There have been many – too many – tragic, fatal motorcycle crashes across the High Desert and Oregon this year. But the news of one brought an even deeper sadness among those who did not even know a Redmond man, only that he had died in a horrible crash, when he struck and killed his own dog, a week ago.
But the basic information released by police on the crash and deaths last Friday night of Ted Rainville and his dog – a brief recounting in large part due to a lack of witnesses – may have led some to presume that he'd died alone that fateful night, laying broken on a dark neighborhood street.
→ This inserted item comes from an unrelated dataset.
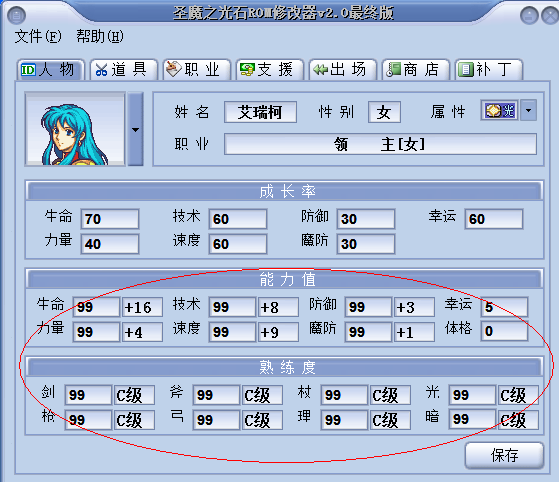The height and width of the screenshot is (482, 559).
Task: Click the 剑 proficiency value field
Action: point(88,395)
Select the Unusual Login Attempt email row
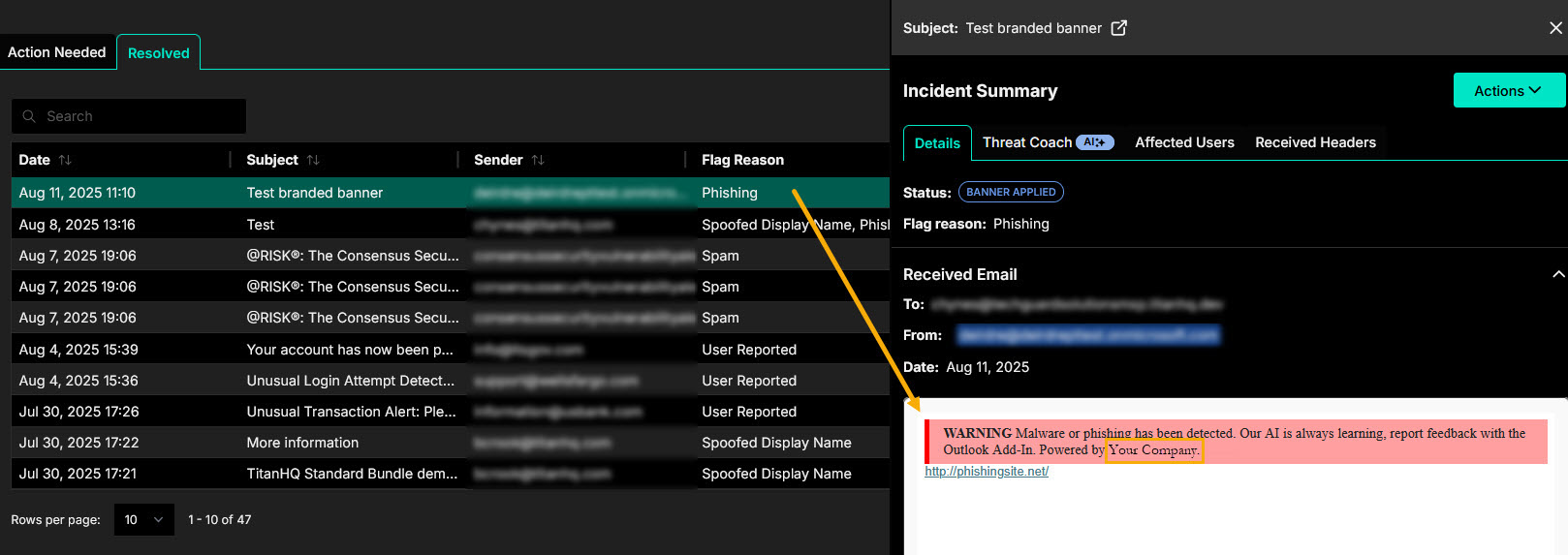 coord(350,381)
But Rainville’s grieving family, and one of his neighbors and friends, Bob Robinson, want everyone to know that was not the case.
Because Rainville, alas, died in Robinson’s arms, as his dog, Scout, also lay dead, not far away.
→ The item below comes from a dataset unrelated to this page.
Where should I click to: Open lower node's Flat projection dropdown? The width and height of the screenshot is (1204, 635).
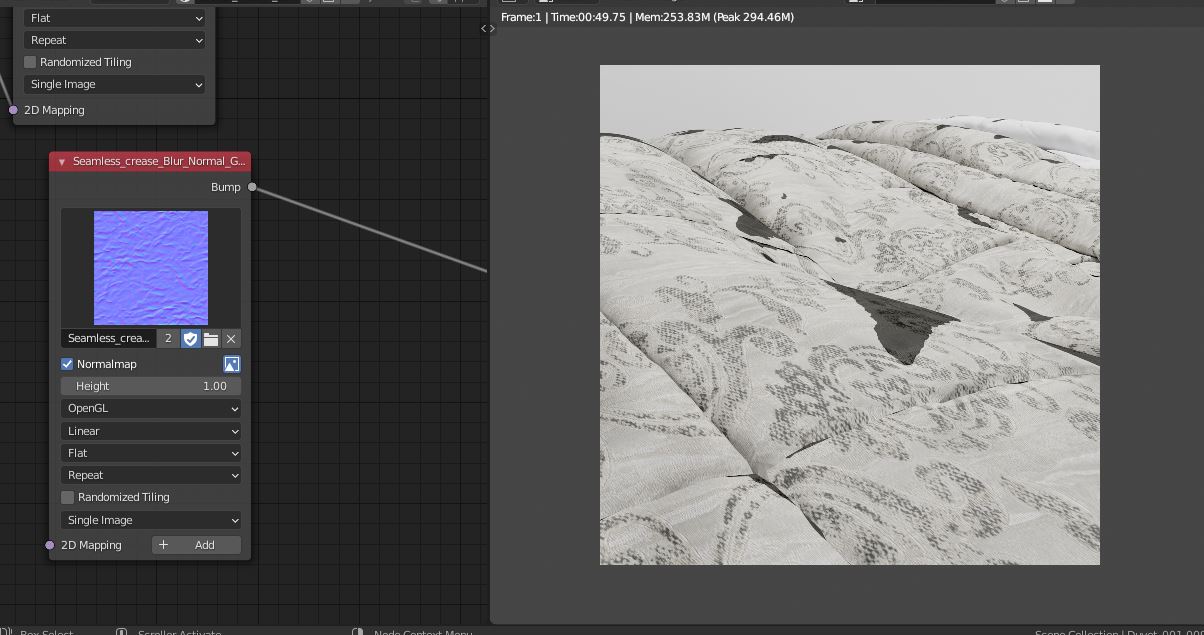pyautogui.click(x=151, y=453)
Robinson said he, too, did not see the awful crash -- he could only watch as his friend's riderless motorcycle slid by in a shower of sparks past his house around 10:15 that night.
“I had spent the evening with Ted,” Robinson told us by e-mail, “just hanging out in the usual spot, the garage.”
“We talked about many things, one of which was going motorcycle riding the next day,” Robinson said.
The light rain that had fallen that Friday had them jazzed for some excellent Saturday riding weather after a long, dry summer, so Ted “rolled the bikes out to get them primed,” Robinson said.
“He’d made a few runs down the street, only a block or so from the house,” Rainville’s friend said. “But on that last run, his four-legged buddy Scout had unknowingly followed him.”
“Obviously and so very unfortunately, as Ted was headed back to the house, Scout was in Ted’s path. Ted wouldn’t have seen him – the neighborhood was dark.”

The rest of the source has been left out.